Il “no” del Fondo interbancario di tutela dei depositi alla manifestazione d’interesse di Bper per Carige è suonato stonato: forse anche più della rottura delle trattative fra Mef e UniCredit per Mps. Due situazioni certamente diverse: accomunate peraltro da un’eguale situazione di dissesto bancario, costate allo Stato (cioè ai contribuenti italiani) una fetta importante dei 40 miliardi di “bolletta” stimata dal 2008 in poi.
Il respingimento al mittente del Ftid a Bper è presumibilmente non definitivo. A differenza del tavolo Mps – al quale era seduto direttamente il Governo – il ruolo del Fondo è in parte tecnico-burocratico. Il presidente del Fitd, Salvatore Maccarone, ha avuto buon gioco nell’appoggiarsi agli statuti della sua istituzione per declinare l’offerta Bper, basata su un’aggregazione nominalmente gratuita di Carige (nei fatti onerosa per l’acquirente, almeno nel breve termine, in forma di accollo di un’azienda bancaria in forte difficoltà). Sul piano sostanziale, non sembra esservi tuttavia grande differenza fra il “nulla di fatto” a Siena (dichiarato dal potenziale compratore di Mps) e quello maturato – per ora – a Genova, per indisponibilità dell’azionista pro-tempore di Carige.
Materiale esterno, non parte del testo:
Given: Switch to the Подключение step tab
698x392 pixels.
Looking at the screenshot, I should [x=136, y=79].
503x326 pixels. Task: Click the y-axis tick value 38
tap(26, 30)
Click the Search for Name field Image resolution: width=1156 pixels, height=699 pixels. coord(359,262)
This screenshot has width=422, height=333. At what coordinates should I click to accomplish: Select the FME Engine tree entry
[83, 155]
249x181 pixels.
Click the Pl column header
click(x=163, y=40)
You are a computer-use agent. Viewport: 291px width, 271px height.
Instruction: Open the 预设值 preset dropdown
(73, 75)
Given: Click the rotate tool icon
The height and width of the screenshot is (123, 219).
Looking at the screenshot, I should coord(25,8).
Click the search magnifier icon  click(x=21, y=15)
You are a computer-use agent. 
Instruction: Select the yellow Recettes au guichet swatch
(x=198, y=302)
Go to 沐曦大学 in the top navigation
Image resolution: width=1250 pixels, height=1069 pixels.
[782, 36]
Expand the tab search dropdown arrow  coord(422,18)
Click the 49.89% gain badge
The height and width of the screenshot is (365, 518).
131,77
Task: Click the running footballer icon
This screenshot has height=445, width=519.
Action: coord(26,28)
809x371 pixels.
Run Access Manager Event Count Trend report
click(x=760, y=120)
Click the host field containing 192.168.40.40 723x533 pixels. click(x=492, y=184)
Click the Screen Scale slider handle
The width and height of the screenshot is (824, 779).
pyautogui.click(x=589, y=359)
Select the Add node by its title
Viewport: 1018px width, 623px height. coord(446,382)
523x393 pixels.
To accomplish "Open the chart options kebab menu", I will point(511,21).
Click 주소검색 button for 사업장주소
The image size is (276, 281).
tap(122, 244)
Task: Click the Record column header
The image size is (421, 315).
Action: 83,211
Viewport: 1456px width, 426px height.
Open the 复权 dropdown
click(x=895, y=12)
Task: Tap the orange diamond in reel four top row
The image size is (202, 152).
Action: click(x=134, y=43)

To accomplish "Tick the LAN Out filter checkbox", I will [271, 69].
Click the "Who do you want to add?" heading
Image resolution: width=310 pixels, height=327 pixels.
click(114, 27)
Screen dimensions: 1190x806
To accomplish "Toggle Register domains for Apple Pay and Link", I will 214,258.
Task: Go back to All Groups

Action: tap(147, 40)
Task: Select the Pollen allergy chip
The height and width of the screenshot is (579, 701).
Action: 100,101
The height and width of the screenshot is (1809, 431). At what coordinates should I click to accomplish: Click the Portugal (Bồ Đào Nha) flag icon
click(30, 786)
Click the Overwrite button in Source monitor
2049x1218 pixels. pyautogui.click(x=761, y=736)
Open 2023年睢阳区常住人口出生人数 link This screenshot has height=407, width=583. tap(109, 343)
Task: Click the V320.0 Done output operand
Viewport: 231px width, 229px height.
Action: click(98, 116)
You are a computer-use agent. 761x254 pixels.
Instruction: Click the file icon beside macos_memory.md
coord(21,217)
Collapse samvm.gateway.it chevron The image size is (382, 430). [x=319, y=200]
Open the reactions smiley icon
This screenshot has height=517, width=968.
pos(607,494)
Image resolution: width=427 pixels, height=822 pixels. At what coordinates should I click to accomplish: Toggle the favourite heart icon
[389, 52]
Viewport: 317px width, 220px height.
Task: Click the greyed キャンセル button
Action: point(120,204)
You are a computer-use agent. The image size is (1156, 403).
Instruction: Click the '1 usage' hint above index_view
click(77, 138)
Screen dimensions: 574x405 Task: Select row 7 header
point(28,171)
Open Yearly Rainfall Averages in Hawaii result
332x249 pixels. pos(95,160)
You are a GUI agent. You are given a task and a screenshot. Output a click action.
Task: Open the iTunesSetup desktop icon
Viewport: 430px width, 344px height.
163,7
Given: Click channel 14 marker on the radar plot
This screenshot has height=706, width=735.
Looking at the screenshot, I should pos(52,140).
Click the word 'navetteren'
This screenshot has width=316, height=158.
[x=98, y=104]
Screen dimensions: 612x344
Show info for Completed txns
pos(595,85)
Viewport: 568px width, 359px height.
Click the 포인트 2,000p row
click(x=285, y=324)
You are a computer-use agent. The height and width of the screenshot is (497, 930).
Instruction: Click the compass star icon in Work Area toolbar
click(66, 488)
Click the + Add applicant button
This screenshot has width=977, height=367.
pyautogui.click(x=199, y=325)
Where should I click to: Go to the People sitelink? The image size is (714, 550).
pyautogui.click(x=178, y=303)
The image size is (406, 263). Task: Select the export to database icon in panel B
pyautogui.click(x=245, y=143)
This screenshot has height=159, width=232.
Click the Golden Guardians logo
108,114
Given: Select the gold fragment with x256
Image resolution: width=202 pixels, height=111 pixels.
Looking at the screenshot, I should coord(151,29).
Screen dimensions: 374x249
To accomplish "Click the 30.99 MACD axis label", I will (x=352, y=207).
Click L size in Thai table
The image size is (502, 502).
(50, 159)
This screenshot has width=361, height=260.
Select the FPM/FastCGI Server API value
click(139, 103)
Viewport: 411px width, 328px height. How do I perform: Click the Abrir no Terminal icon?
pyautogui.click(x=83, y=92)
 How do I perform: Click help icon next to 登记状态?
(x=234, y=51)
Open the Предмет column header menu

Sia Carige che Mps sono due banche da tempo incapaci di reggersi sulle loro gambe. A Genova sono intervenute ripetutamente le autorità di vigilanza italiane ed europee, oltreché la costosa solidarietà delle banche italiane attraverso il veicolo teoricamente destinato a salvaguardare i depositanti. Siena non è fallita grazie a una maxi-ricapitalizzazione statale da 5 miliardi, seguita a due aumenti sul mercato da 8 miliardi in tutto: peraltro non sufficienti se ora il Governo italiano si vede costretto a pianificare l’iniezione di almeno altri 2,5 miliardi, se l’Antitrust Ue darà il benestare.
Il piano UniCredit su Mps non era impraticabile: non certo a confronto del salvataggio di Popolare di Vicenza e Veneto Banca da parte di Intesa Sanpaolo, consentito nel 2017 da aiuti pubblici per 5 miliardi decisi dal Governo Gentiloni. Il piano Bper per Carige appariva – appare – più praticabile ancora: a confronto degli oneri che il sistema bancario nazionale ha sopportato – direttamente o indirettamente – nella stabilizzazione dei dissesti bancari susseguitisi nell’ultimo decennio (compresi gli esborsi – peraltro non decisivi – sostenuti per il Fondo Atlante). Solo la politica ha impedito a Mps di essere messo in definitiva sicurezza presso l’unico gruppo bancario formalmente di rango internazionale; e sta ora impedendo al crack Carige di essere risolto presso un medio polo italiano divenuto grande con l’aggancio al gigante assicurativo Unipol.
Se Andrea Orcel – Ceo di UniCredit – è considerato uno dei migliori banchieri europei nel campo delle fusioni e acquisizioni bancarie, Pier Luigi Montani, amministratore delegato di Bper, ha un curriculum perfetto per gestire l’aggregazione di Carige (di cui ha fatto a tempo a essere Ceo). Al primo ha detto di no – quasi personalmente – il leader del Pd Enrico Letta, faticoso vincitore delle parlamentari suppletive a Siena. A Montani è verosimile che stia resistendo – per ora – quel M5S d’impronta ligure (cioè più autenticamente “grillino”) che era giunto ad “avere delle banche” attraverso Guido Bastianini: trasmigrato dal vertice di Carige a quello di Mps nella primavera 2020, con l’Italia chiusa per Covid, ma apertissima nella lottizzazione delle poltrone pubbliche gestita dal Premier Giuseppe Conte-2 e da Roberto Gualtieri al Mef.
Se il passato nelle banche italiane sembra non voler passare mai, stavolta pare davvero difficile incolpare la finanza globale oppure l’arcigna vigilanza dei tecnocrati europei.